In particular, we have trained a neural network, written in TensorFlow, that looks at the picture, and produces an estimate of which pixels are people and which aren't. The specific network we use is a convolutional neural network (CNN) with skip connections. "Convolutional" means that the learned components of the network are in the form of filters (a weighted sum of the neighbors around each pixel), so you can think of the network as just filtering the image, then filtering the filtered image, etc. The "skip connections" allow information to easily flow from the early stages in the network where it reasons about low-level features (color and edges) up to later stages of the network where it reasons about high-level features (faces and body parts). Combining stages like this is important when you need to not just determine if a photo has a person in it, but to identify exactly which pixels belong to that person. Our CNN was trained on almost a million pictures of people (and their hats, sunglasses, and ice cream cones). Inference to produce the mask runs on the phone using TensorFlow Mobile. Here’s an example:
At left is a picture produced by our HDR+ pipeline, and at right is the smoothed output of our neural network. White parts of this mask are thought by the network to be part of the foreground, and black parts are thought to be background.
Photo by Sam Kweskin
How good is this mask? Not too bad; our neural network recognizes the woman's hair and her teacup as being part of the foreground, so it can keep them sharp. If we blur the photograph based on this mask, we would produce this image:
Synthetic shallow depth-of-field image generated using a mask.
There are several things to notice about this result. First, the amount of blur is uniform, even though the background contains objects at varying depths. Second, an SLR would also blur out the pastry on her plate (and the plate itself), since it's close to the camera. Our neural network knows the pastry isn't part of her (note that it's black in the mask image), but being below her it’s not likely to be part of the background. We explicitly detect this situation and keep these pixels relatively sharp. Unfortunately, this solution isn’t always correct, and in this situation we should have blurred these pixels more.
Step 3. From dual pixels to a depth map
To improve on this result, it helps to know the depth at each point in the scene. To compute depth we can use a stereo algorithm. The Pixel 2 doesn't have dual cameras, but it does have a technology called Phase-Detect Auto-Focus (PDAF) pixels, sometimes called dual-pixel autofocus (DPAF). That's a mouthful, but the idea is pretty simple. If one imagines splitting the (tiny) lens of the phone's rear-facing camera into two halves, the view of the world as seen through the left side of the lens and the view through the right side are slightly different. These two viewpoints are less than 1mm apart (roughly the diameter of the lens), but they're different enough to compute stereo and produce a depth map. The way the optics of the camera works, this is equivalent to splitting every pixel on the image sensor chip into two smaller side-by-side pixels and reading them from the chip separately, as shown here:
On the rear-facing camera of the Pixel 2, the right side of every pixel looks at the world through the left side of the lens, and the left side of every pixel looks at the world through the right side of the lens.

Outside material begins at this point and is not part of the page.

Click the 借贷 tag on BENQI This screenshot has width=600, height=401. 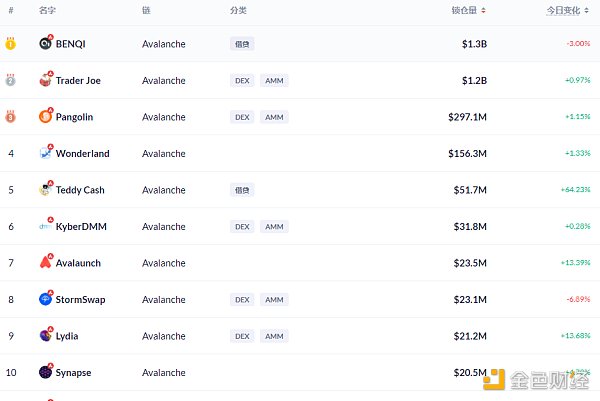(241, 44)
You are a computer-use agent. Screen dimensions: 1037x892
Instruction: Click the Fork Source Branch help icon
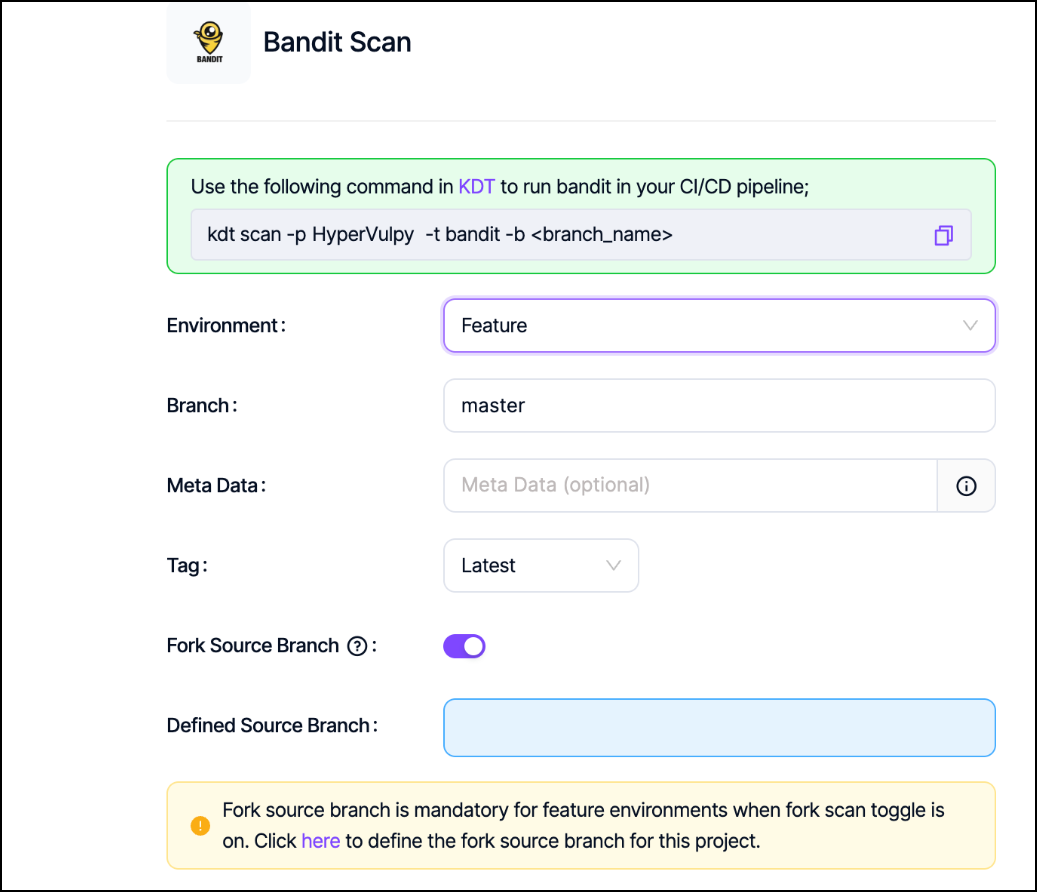[x=356, y=646]
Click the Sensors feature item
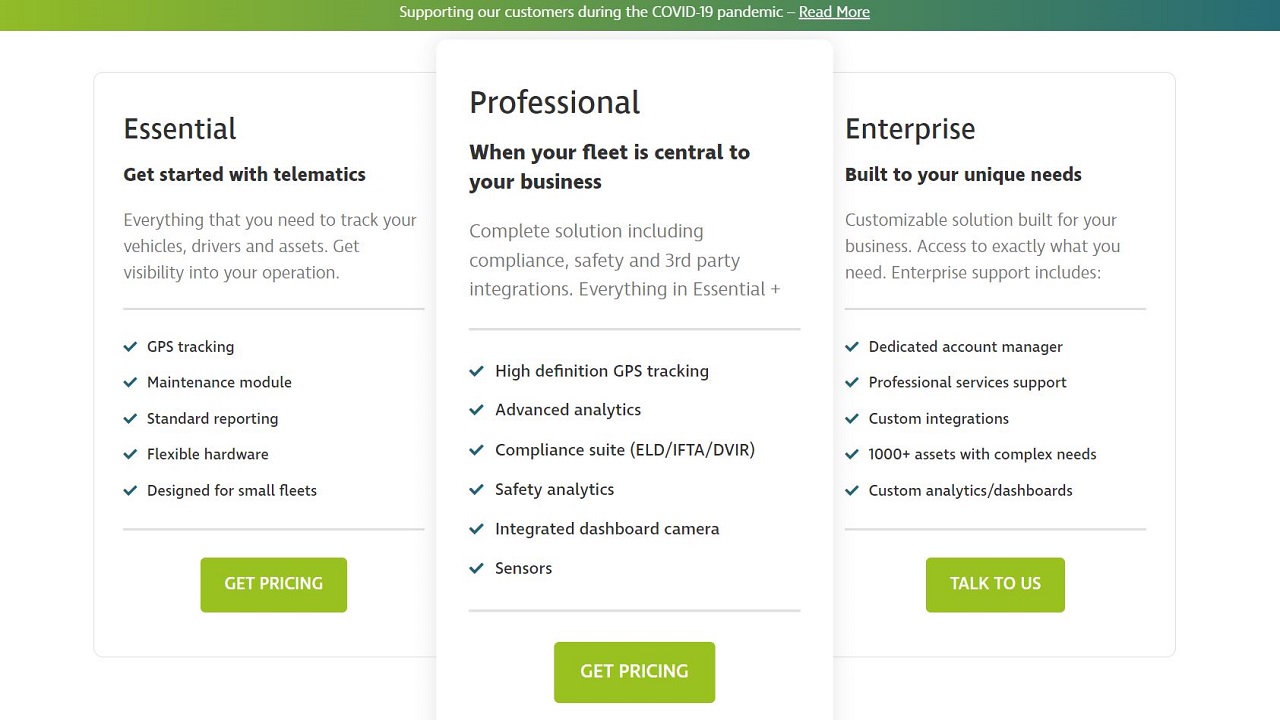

Figure by Markus Kohlpaintner, reproduced with permission.
As the diagram shows, PDAF pixels give you views through the left and right sides of the lens in a single snapshot. Or, if you're holding your phone in portrait orientation, then it's the upper and lower halves of the lens. Here's what the upper image and lower image look like for our example scene (below). These images are monochrome because we only use the green pixels of our Bayer color filter sensor in our stereo algorithm, not the red or blue pixels. Having trouble telling the two images apart? Maybe the animated gif at right (below) will help. Look closely; the differences are very small indeed!
Views of our test scene through the upper half and lower half of the lens of a Pixel 2. In the animated gif at right,
notice that she holds nearly still, because the camera is focused on her, while the background moves up and down.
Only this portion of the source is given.